Testo proposto:
------

Il mangiatore di pietre (2018)
- michemar

- 16 mar 2022
- Tempo di lettura: 3 min

Il mangiatore di pietre
Svizzera/Italia 2018 dramma 1h49’
Regia: Nicola Bellucci
Soggetto: Davide Longo (romanzo)
Sceneggiatura: Nicola Bellucci, Marco Colli, Hans W. Geissendörfer, Luigi Sardiello
Fotografia: Simon Guy Fässler
Montaggio: Roberto Missiroli
Musiche: Teho Teardo
Scenografia: Sara Weingart
Costumi: Nicoletta Taranta
Luigi Lo Cascio: Cesare
Vincenzo Crea: Sergio
Bruno Todeschini: Ettore
Ursina Lardi: commissario Sonia di Meo
Leonardo Nigro: maresciallo Boerio
Elena Radonicich: Adele
Peppe Servillo: Antonio
Emiliano Audisio: Fausto
Lidiya Liberman: Ania
Antonio Zavatteri: Nelino
Paolo Graziosi: Paris Giors
TRAMA: Alpi del Piemonte. Il cadavere di Fausto, trentenne pregiudicato, viene trovato dal suo padrino Cesare, un vedovo già sotto sorveglianza della polizia. La giovane commissaria Sonia inizia ad indagare fra gli odi e le amicizie della piccola comunità.
Voto 6

Tratto dall’omonimo romanzo di Davide Longo, è il primo lungometraggio di fiction del documentarista Nicola Bellucci.
Cesare vive sui monti della Val Varaita, in Piemonte. È conosciuto da tutti come “il francese”, perché in passato ha vissuto nel paese transalpino. Una volta tornato alle sue montagne, rimasto vedovo, ha intrapreso un’attività molto rischiosa: quella del passeur. Negli anni, attraverso i valichi alpini, ha contrabbandato di tutto, aiutando inoltre numerosi clandestini a espatriare. Adesso si arrabatta con le trappole per le volpi, che non sempre riesce a vendere con il poco con cui vogliono comprargliele.
Da quando, però, la merce da trasportare ha iniziato a essere la droga, Cesare ha deciso di smettere e di ritirarsi nella sua baita con il cane Micol. Un giorno scopre nel vicino torrente il cadavere di Fausto, il figlioccio al quale aveva trasmesso “il mestiere” e che aveva perso di vista dopo che questi aveva accettato di trasportare ciò che lui si era sempre rifiutato. Evidentemente si tratta di omicidio e le indagini condotte dal commissario Sonia DiMeo portano in un primo momento a sospettare proprio di lui. Per sua fortuna, le risposte che fornisce alla inquirente sono convincenti.

------

Consegna:
Rispondi alle seguenti domande sulla recensione de "Il mangiatore di pietre":
1. Chi ha curato la regia del film?
2. In quale valle del Piemonte vive Cesare?
3. Come si chiama il cane con cui Cesare si ritira nella sua baita?
I dati riportati di seguito non sono necessari.

Materiale:

------

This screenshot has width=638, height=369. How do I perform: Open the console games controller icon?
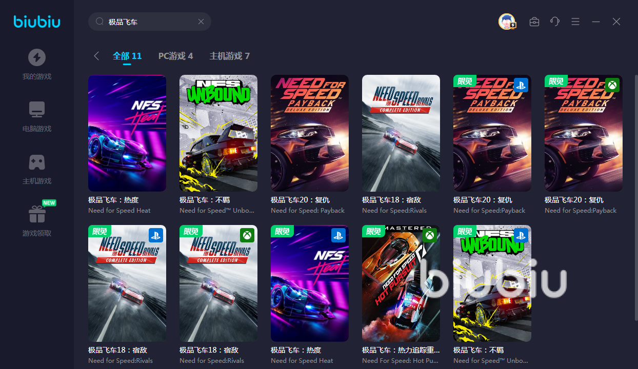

------

Esito dell'esercizio:
1. Nicola Bellucci.
2. In Val Varaita.
3. Micol.